# Rod rating, lure and sinker weights



## cubeconvict (Oct 29, 2018)

So, my Ugly Stik salmon/steelhead rod is recommended for "3/8 to 3/4 oz lure" and yet I see people recommending sinkers much larger than that. Are the rods that people are using actually rated for the 2 and 3 oz weights I see recommended for some rigs? I don't feel like I ever even see rods rated that high. For example, people often recommend the Lamiglas X11, but it isn't rated for over an ounce until you get to Heavy and Extra Heavy, but people often recommend Medium. What am I missing? Why is this so confusing? How much weight can I actually use on my rod?


----------



## cooper138 (Aug 8, 2012)

My biggest rod is a 13’ cast pro rated for 8-12oz. Yes there are rods rated that high and people use them.


----------



## cubeconvict (Oct 29, 2018)

So what amount of weight can I actually use if I want to do some kind of drop-shot rig?


----------



## Jwalker (Jan 18, 2014)

I don't intend to sound like a jerk but stop looking at freshwater rods. And i'm assuming you are up north somewhere inland, your not going to see saltwater stuff in that area. My heaver is rated for 8 to 20 oz. Had it made in the OBX. Where i'm at you can't even think about getting off the shelf rated much more than 1 to 2 oz. Everything i get for the salt either is bought when i am there or ordered online. Spent my whole life fishing freshwater and got hooked on salt about 4 or 5 years ago. It takes a lot of learning to make the switch. Also i have a rod meant for musky fishing rated for 1 to 4 and i was casting 4 oz bucktails for cobia and broke the tip off. I was with in the range but i don't think it like the way i was fishing it.


----------



## Jwalker (Jan 18, 2014)

Where are you fishing? What are you targeting?


----------



## Jollymon (May 21, 2015)

Jwalker said:


> I don't intend to sound like a jerk but stop looking at freshwater rods. And i'm assuming you are up north somewhere inland, your not going to see saltwater stuff in that area. My heaver is rated for 8 to 20 oz. Had it made in the OBX. Where i'm at you can't even think about getting off the shelf rated much more than 1 to 2 oz. Everything i get for the salt either is bought when i am there or ordered online. Spent my whole life fishing freshwater and got hooked on salt about 4 or 5 years ago. It takes a lot of learning to make the switch. Also i have a rod meant for musky fishing rated for 1 to 4 and i was casting 4 oz bucktails for cobia and broke the tip off. I was with in the range but i don't think it like the way i was fishing it.

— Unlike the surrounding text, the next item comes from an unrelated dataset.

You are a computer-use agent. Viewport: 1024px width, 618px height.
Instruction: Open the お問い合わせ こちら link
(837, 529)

I've had that same experience when throwing a 4 oz.jig with a rod rated 1-4oz. sometimes a at it's highest rate it's pushing the limits , I'll stop at a little over half the rating ,


----------



## cubeconvict (Oct 29, 2018)

I am on the California central coast and have been fishing mostly surf perch so far. Can y'all recommend a good reference that collects all the info I need for getting started? I've been watching a lot of videos and reading forums, but it isn't easy to put that all together in the big picture.


----------



## Jwalker (Jan 18, 2014)

Best bet find a local tackle shop and start asking questions. I've only fished the west coast once and i know they do things a little different over there. After a quick internet search it sounds like they use 2 to 6 oz sinkers 15 to 30 mono on 9' to 11' rods with reels that can hold 200' to 300' of line and double dropper rigs for surf perch. Pretty standard setup for most of the fishing over this way.


----------



## Jollymon (May 21, 2015)

Have you checked out Bloody Decks forum they're more West coast.


----------



## surffshr (Dec 8, 2003)

cubeconvict said:


> So what amount of weight can I actually use if I want to do some kind of drop-shot rig?

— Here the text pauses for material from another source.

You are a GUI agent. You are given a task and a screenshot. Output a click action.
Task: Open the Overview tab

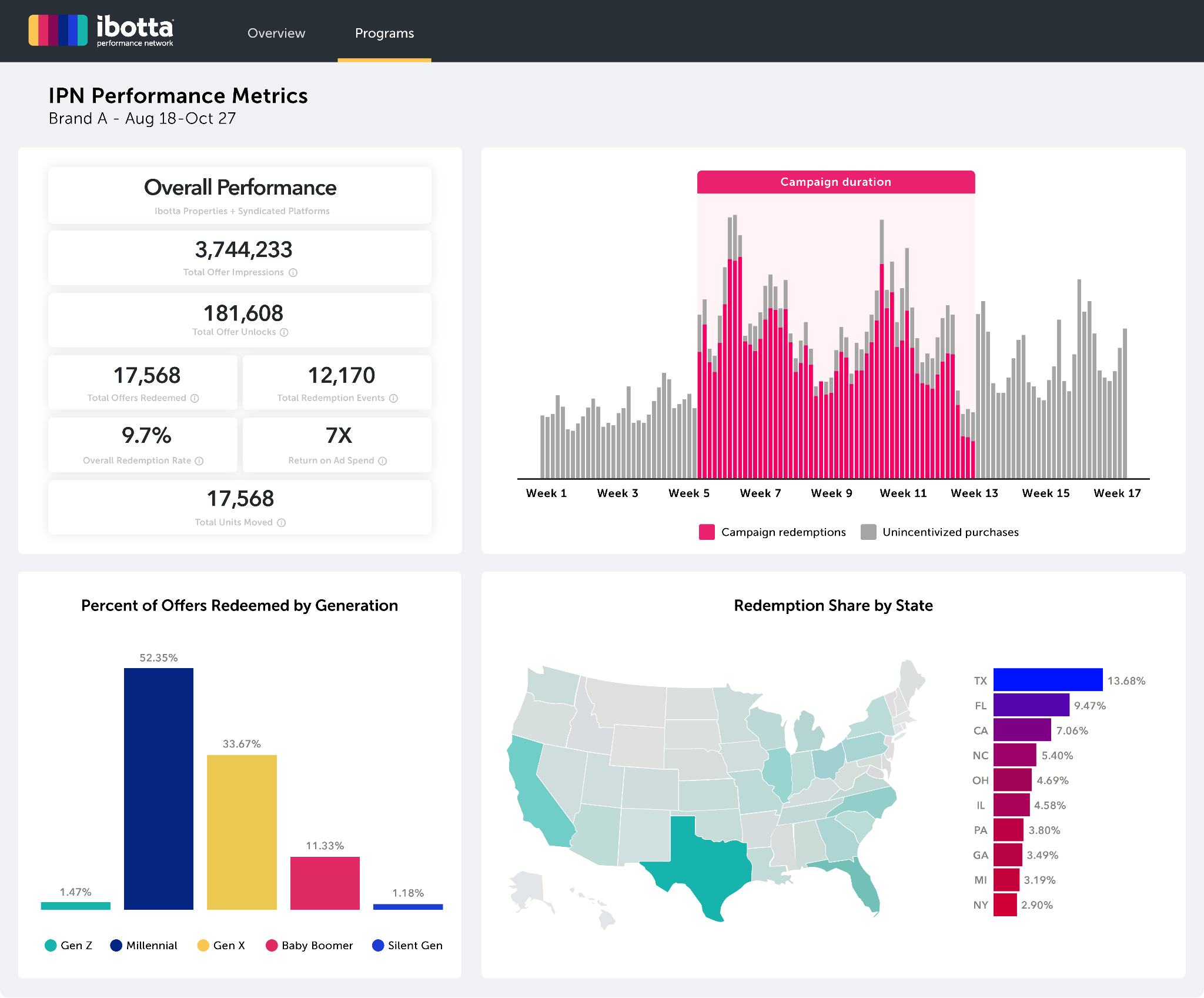tap(276, 34)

Most rods cast best in the middle of the recomended weight range. If max distance isn't a goal then around the upper rated limit will work.


----------



## flathead (Dec 18, 2003)

> So, my Ugly Stik salmon/steelhead rod is recommended for "3/8 to 3/4 oz lure" and yet I see people recommending sinkers much larger than that. Are the rods that people are using actually rated for the 2 and 3 oz weights I see recommended for some rigs?


One word : Liability

Rod manufacturers fear that word, as do just about anybody manufacturing or reselling a product.....I wouldn't recommend exceeding the ratings on the rod and/or instructions.

Salmon/steelhead rods are great rods for throwing light lures,especially grubs and MirOlures for specks,etc. I had two Shimano 8'6" Clarus rated 1/4-1 oz I absolutely loved,especially for using a light carolina rig with live bait for flounder and reds...first found them in saltwater tackle shops just for those purposes.


----------